- University: Methodist University
- Conference: USA South
- NCAA: Division III
- Location: Fayetteville, North Carolina
- Football stadium: Monarch Stadium
- Basketball arena: March F. Riddle Center
- Baseball stadium: Armstrong-Shelley Field
- Soccer stadium: Duggins Soccer Stadium
- Tennis venue: Gene Clayton Tennis Center
- Colors: Green and gold
- Website: mumonarchs.com

Team NCAA championships
- 31

= Methodist Monarchs =

The Methodist Monarchs are the athletic teams that represent Methodist University, located in Fayetteville, North Carolina, in NCAA Division III intercollegiate sports.

The Monarchs compete as members of the USA South Athletic Conference (USA South) for all sports.
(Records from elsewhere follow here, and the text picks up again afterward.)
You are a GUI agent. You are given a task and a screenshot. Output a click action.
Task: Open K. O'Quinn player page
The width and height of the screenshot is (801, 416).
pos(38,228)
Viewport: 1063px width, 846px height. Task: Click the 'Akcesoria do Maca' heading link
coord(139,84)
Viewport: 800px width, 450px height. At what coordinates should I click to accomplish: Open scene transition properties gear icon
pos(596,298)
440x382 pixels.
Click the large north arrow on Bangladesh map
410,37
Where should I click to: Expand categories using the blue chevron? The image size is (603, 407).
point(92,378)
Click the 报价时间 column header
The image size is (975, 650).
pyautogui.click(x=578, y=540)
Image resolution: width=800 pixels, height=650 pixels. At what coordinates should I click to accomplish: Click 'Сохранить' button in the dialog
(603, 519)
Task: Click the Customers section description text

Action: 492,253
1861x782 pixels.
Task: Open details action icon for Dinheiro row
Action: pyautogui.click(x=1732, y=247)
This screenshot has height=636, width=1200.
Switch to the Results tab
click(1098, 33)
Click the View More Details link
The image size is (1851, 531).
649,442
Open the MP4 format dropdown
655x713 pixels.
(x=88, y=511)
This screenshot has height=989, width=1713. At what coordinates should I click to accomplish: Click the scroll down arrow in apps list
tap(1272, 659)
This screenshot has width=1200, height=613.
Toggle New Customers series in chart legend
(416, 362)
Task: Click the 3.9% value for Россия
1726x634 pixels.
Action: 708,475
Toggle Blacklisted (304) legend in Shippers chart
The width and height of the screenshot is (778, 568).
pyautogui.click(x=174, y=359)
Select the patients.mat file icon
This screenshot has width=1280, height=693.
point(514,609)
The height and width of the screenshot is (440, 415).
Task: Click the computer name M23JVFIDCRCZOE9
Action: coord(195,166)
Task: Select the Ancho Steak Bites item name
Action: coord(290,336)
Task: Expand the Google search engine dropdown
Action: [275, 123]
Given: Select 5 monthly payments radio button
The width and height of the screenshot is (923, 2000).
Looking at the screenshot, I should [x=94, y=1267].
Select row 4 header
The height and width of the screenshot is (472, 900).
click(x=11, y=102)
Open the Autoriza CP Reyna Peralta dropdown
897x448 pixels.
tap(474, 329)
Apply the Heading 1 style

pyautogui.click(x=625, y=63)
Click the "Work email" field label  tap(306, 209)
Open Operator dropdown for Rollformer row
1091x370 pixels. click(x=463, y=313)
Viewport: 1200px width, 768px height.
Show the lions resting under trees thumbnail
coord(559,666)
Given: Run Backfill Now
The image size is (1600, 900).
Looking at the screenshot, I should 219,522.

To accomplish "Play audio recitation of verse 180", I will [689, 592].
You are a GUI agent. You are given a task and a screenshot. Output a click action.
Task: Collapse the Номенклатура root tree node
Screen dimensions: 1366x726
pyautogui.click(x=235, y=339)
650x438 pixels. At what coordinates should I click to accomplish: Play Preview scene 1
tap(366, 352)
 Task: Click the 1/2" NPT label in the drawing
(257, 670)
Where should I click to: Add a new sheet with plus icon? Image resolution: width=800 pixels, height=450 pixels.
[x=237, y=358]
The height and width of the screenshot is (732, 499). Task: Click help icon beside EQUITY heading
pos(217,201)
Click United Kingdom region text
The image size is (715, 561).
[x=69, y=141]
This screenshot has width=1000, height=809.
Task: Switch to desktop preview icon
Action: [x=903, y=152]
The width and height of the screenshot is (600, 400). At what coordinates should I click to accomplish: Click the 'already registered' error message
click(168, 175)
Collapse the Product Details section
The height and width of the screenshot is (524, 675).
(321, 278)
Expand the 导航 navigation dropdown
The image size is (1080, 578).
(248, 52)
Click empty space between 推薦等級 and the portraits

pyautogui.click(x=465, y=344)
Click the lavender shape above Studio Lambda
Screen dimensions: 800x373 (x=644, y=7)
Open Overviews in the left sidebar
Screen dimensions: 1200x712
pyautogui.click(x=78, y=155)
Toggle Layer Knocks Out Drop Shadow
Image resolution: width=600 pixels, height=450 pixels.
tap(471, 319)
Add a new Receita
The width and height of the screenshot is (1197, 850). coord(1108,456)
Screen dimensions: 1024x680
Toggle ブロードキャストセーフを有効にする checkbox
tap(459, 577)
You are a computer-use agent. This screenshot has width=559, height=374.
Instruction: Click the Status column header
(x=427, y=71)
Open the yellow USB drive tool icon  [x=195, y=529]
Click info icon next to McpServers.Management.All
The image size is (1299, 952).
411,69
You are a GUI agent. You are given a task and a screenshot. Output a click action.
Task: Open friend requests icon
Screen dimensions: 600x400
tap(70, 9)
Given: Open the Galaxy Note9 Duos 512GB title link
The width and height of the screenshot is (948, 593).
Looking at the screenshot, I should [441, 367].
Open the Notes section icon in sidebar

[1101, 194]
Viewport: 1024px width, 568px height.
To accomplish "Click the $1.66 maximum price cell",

==Conference affiliations==
- Dixie Intercollegiate Athletic Conference (1963–2003)
- USA South Athletic Conference (2003–present)

==Varsity teams==

| Men's sports | Women's sports |
|---|---|
| Baseball | Basketball |
| Basketball | Cross country |
| Cross country | Golf |
| Football | Lacrosse |
| Golf | Soccer |
| Lacrosse | Softball |
| Soccer | Tennis |
| Tennis | Track and field |
| Track and field | Volleyball |

==Individual programs==
===Baseball===
The baseball team is managed by Tom Austin, currently sixth overall among all-time NCAA Division III head coaches and fourth among active Division III head coaches in victories. Tom Austin has been the coach of Methodist University's baseball team since 1980 and is one of 64 college baseball coaches ever to reach a thousand career wins. The Monarch baseball team has reached the NCAA National Tournament 22 times and the Division III College World Series six times, finishing fifth or better each time, including national runners-up in 1995.

===Golf===
Golf is one of the most popular sports at Methodist. The women's golf team has won 26 national titles, winning every national title from 1986 to 2012 except 1990 and 1997, when they finished as the national runner-up both years. They later won again in 2021. The men's team also has 14 NCAA Division III national golf championships (1990–1992, 1994–1999, 2010, 2015, 2018, 2022, 2024) and were runners-up three times (1984, 1989, 2000).